Hands-on Workshops & Training
Practical, hands-on workshops introducing data wrangling in R, Bash, and Python — and diving into advanced themes in evolutionary and ecological genomics.
Learn by doing — explore evolution, adaptation, and biodiversity through data, code, and discovery. ️ —
About These Workshops
These interactive computational workshops are designed to turn theoretical concepts into practical skills.
Through Python (JupyterLab), R, and Bash/Linux, participants gain hands-on experience in analysing genomic and ecological data — from allele frequency dynamics to species distribution modelling.

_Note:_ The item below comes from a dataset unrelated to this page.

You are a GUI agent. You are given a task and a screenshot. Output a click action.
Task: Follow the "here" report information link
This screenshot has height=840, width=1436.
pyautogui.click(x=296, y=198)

Each session blends: - Conceptual introductions
Guided coding exercises
Data exploration and visualisation
Collaborative problem-solving and discussion
Workshop Categories
Workshop Themes
Explore how advanced tools reveal patterns of evolution, hybridization, and adaptation — from genes to ecosystems:
| Topic | Core Tools | Focus |
|---|---|---|
| Linux & Bash for Bioinformatics | bash · awk · sed · Slurm · HPC |
Automate genomic workflows and manage high-performance computing tasks |
| Introduction to R | R · RStudio · tidyverse · tidymodels · ggplot2 |
Build a foundation in R programming, visualization, and data manipulation |
| Temporal Genomics | R · Python · dadi · SFS · snpEff · GERP · phyloP · GPN |
Track allele frequency shifts and detect selection through time |
| Hybridization Genomics | ANGSD · GATK · bcftools · vcftools · plink |
Quantify introgression and genomic ancestry in hybrid zones |
| Trait & Genotype-based Distribution Models | R · caret · SDMtoolbox · GAM · GLM |
Integrate phenotypic and genomic predictors into distribution models |
| Phylogeography & Population Structure | STRUCTURE · ADMIXTURE · DAPC · PCAngsd · poppr |
Infer connectivity, admixture, and population differentiation |
| GWAS & Functional Genomics | PLINK · GEMMA · GAPIT · R |
Identify adaptive loci and genotype–phenotype associations |
| Gene Ontology & Selection Tests | topGO · clusterProfiler · scikit-bio |
Interpret biological functions underlying signals of selection |
| Species Distribution Models (SDMs) | R · Python · biomod2 · maxent · scikit-learn |
Predict species ranges and responses to climate change |
Aim
Empower students, researchers, and educators to bridge evolutionary theory, genomic data, and computational methods — building the skills needed to analyze, visualize, and interpret complex biological data.